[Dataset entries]
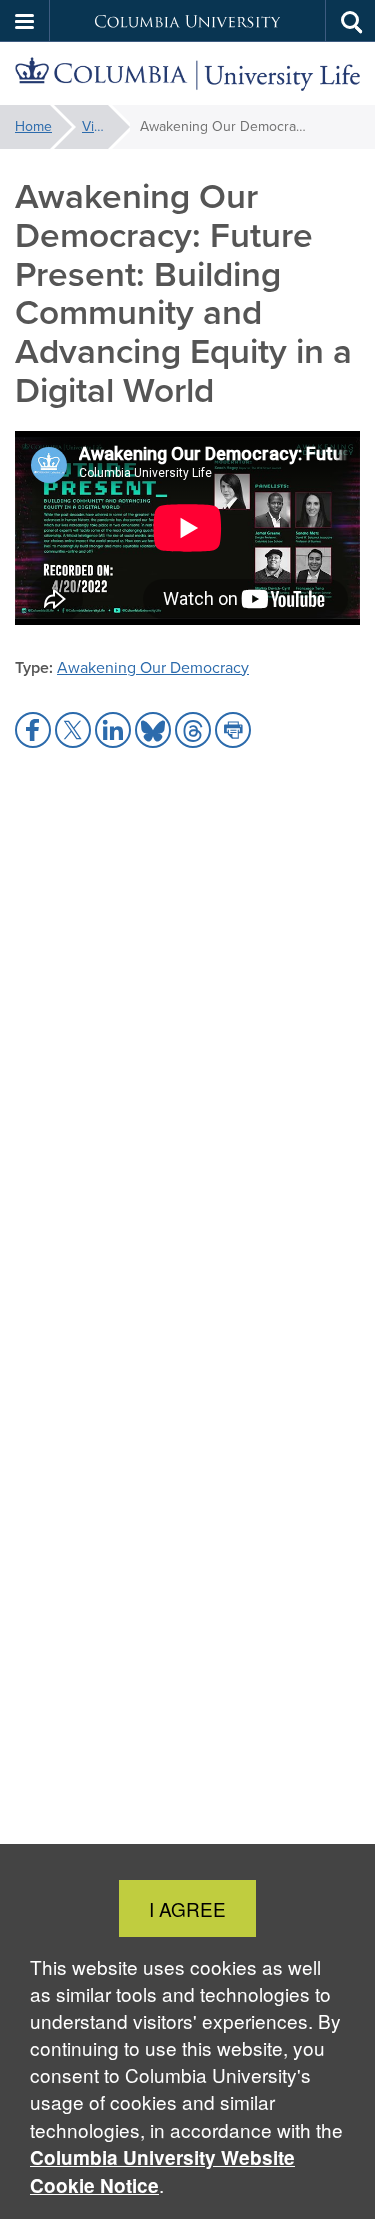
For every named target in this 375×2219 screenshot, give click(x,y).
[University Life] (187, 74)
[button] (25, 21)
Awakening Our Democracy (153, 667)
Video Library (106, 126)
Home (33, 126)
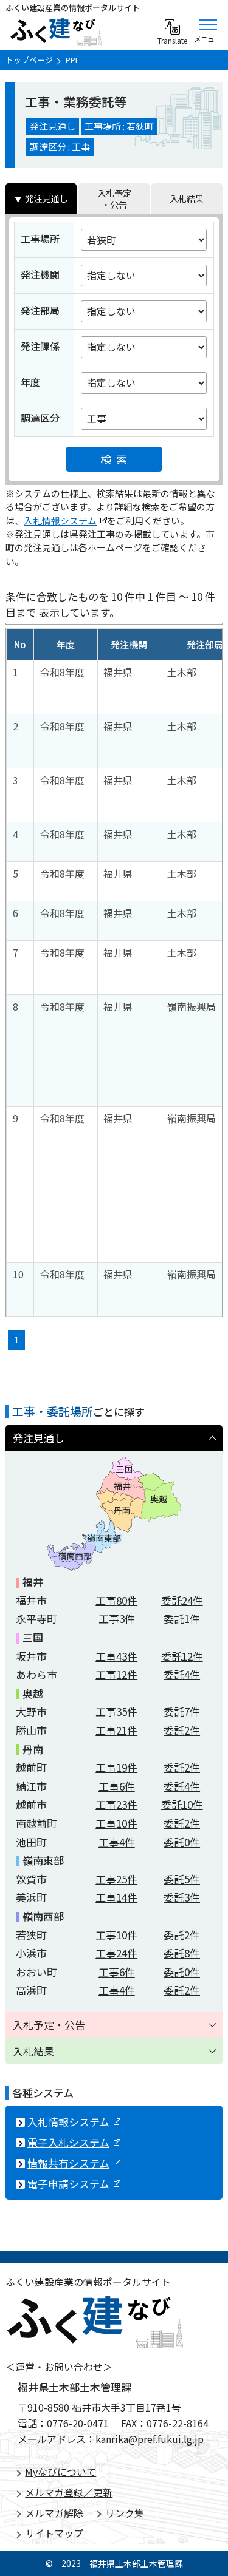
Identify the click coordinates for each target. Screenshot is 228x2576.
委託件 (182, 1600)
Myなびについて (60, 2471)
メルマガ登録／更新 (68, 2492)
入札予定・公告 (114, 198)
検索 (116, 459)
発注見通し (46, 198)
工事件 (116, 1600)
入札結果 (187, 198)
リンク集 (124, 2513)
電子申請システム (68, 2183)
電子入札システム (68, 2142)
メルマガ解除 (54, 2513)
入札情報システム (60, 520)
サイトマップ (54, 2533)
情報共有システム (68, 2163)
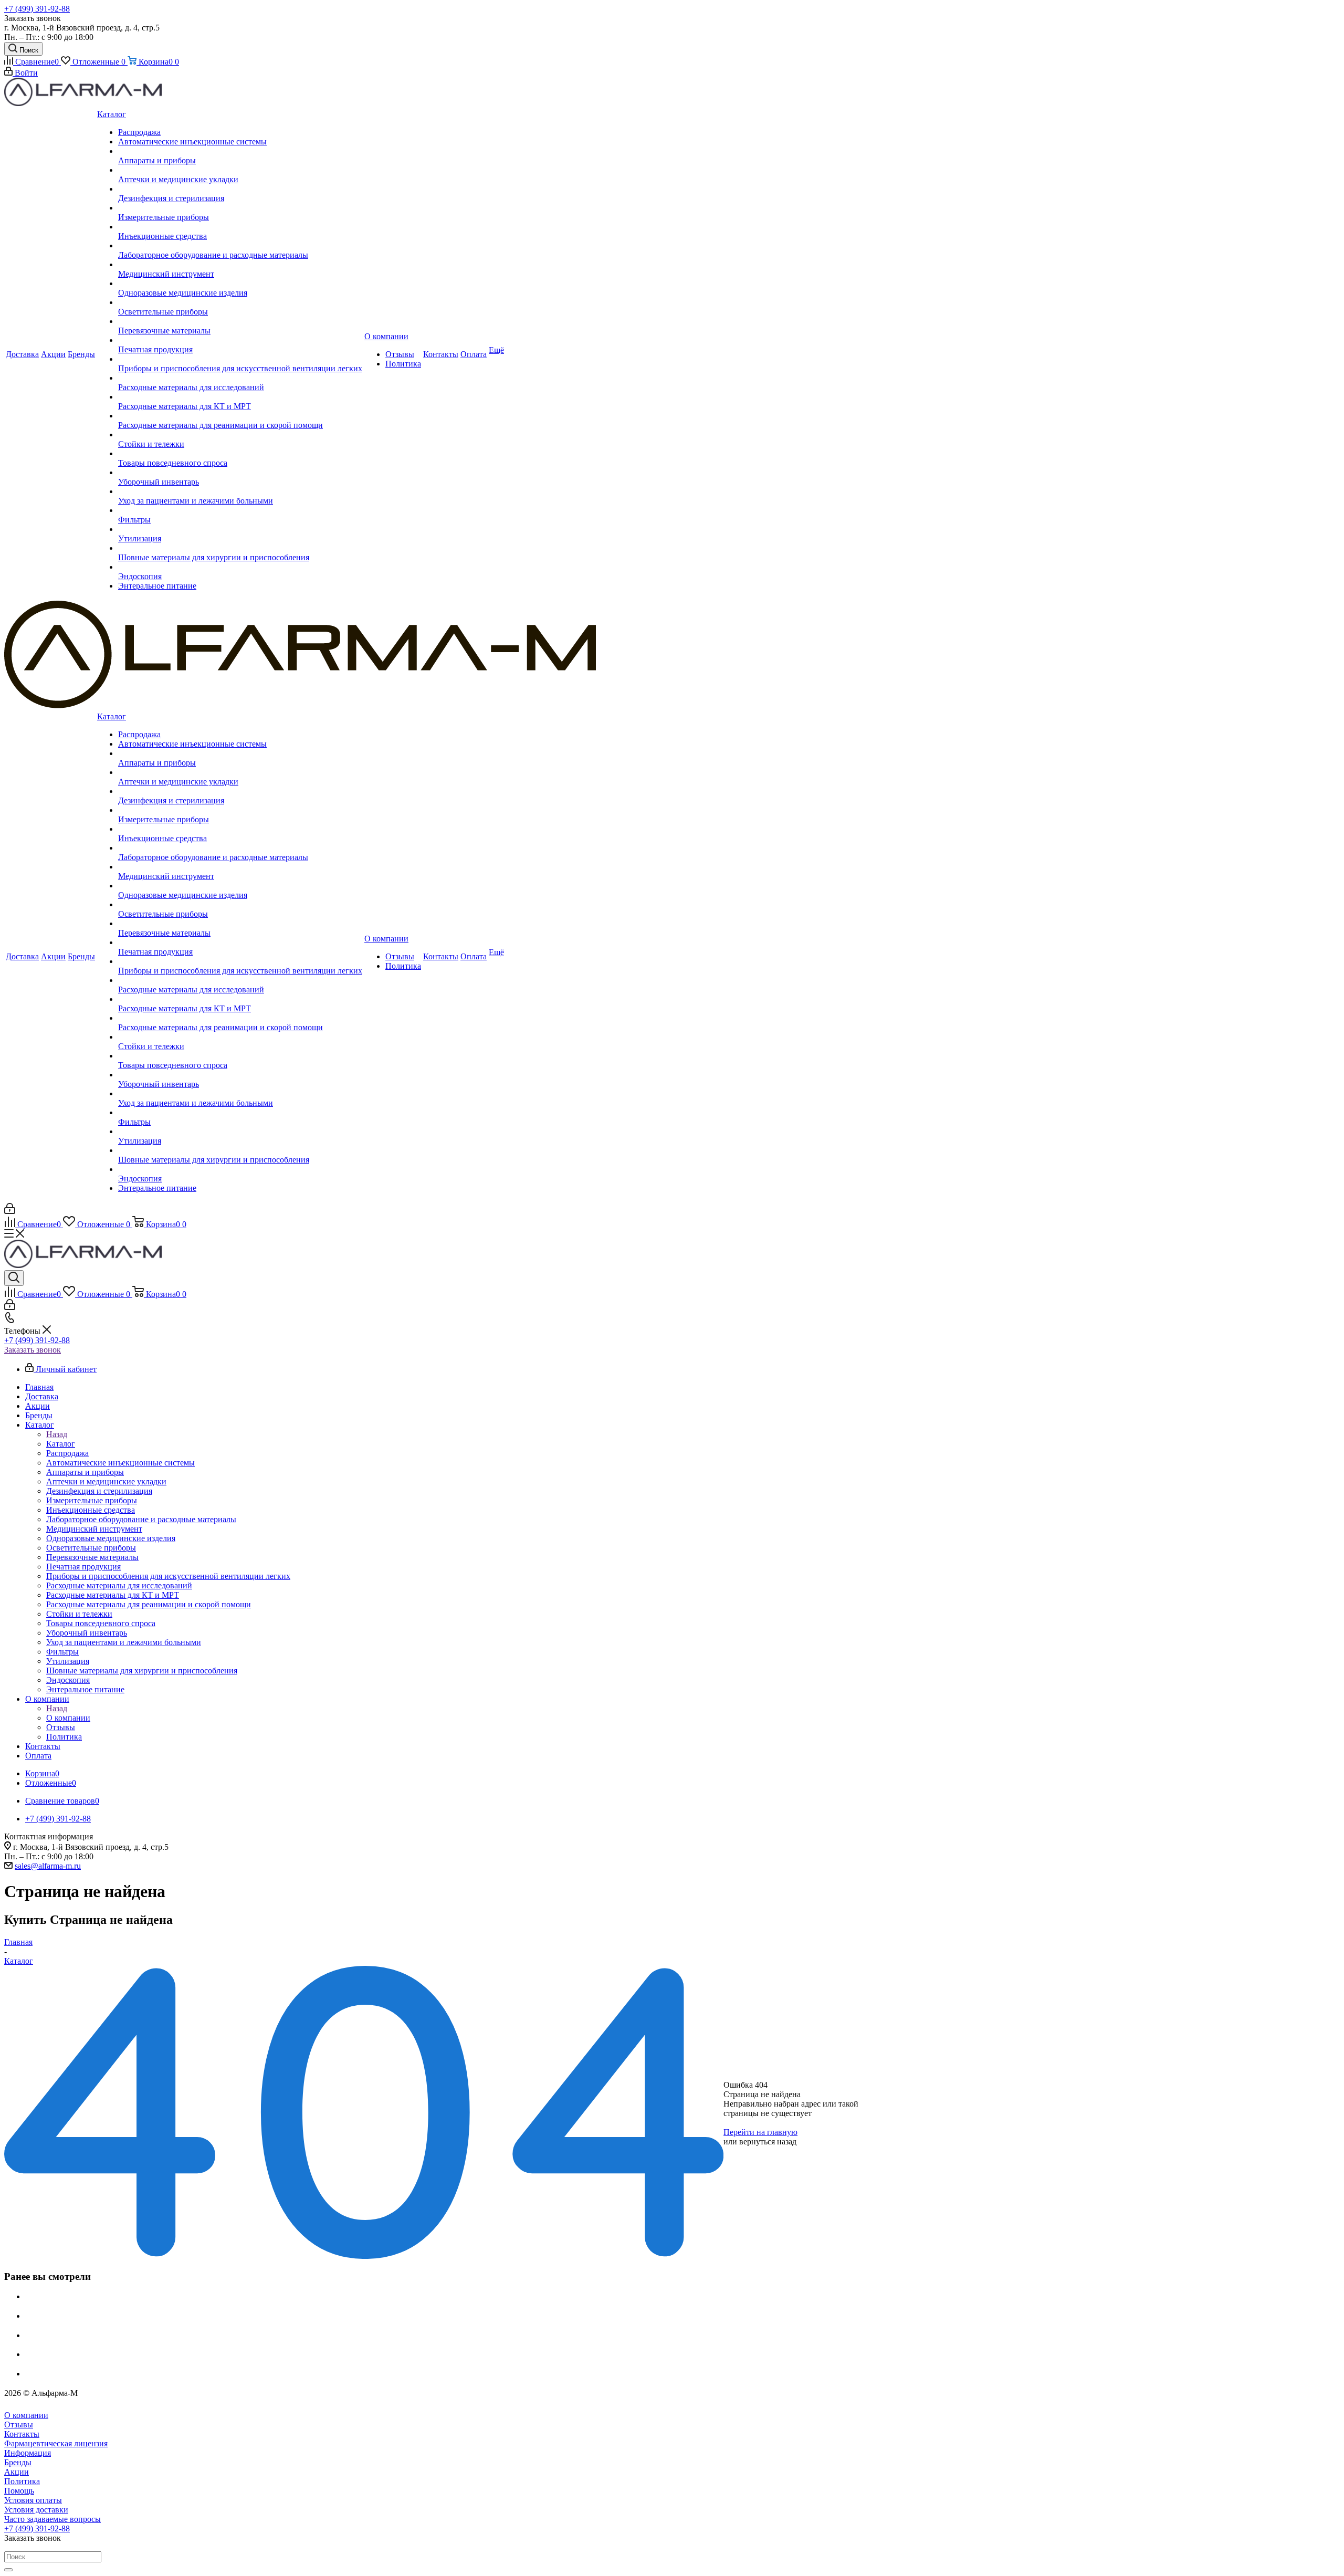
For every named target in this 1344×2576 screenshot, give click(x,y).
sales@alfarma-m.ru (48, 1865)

> Your task:
Exclude the pictures and repeat the entries word for word.

> Problem solution:
For every named target in this 375×2219 screenshot, give click(x,y).
[University Life] (187, 74)
[button] (25, 21)
Awakening Our Democracy (153, 667)
Video Library (106, 126)
Home (33, 126)
Identify the click coordinates for each target. Screenshot is 228x2576.
委託件 (182, 1600)
Myなびについて (60, 2471)
メルマガ登録／更新 (68, 2492)
入札予定・公告 (114, 198)
検索 (116, 459)
発注見通し (46, 198)
工事件 (116, 1600)
入札結果 (187, 198)
リンク集 (124, 2513)
電子申請システム (68, 2183)
電子入札システム (68, 2142)
メルマガ解除 (54, 2513)
入札情報システム (60, 520)
サイトマップ (54, 2533)
情報共有システム (68, 2163)
For every named target in this 1344×2576 screenshot, give click(x,y).
sales@alfarma-m.ru (48, 1865)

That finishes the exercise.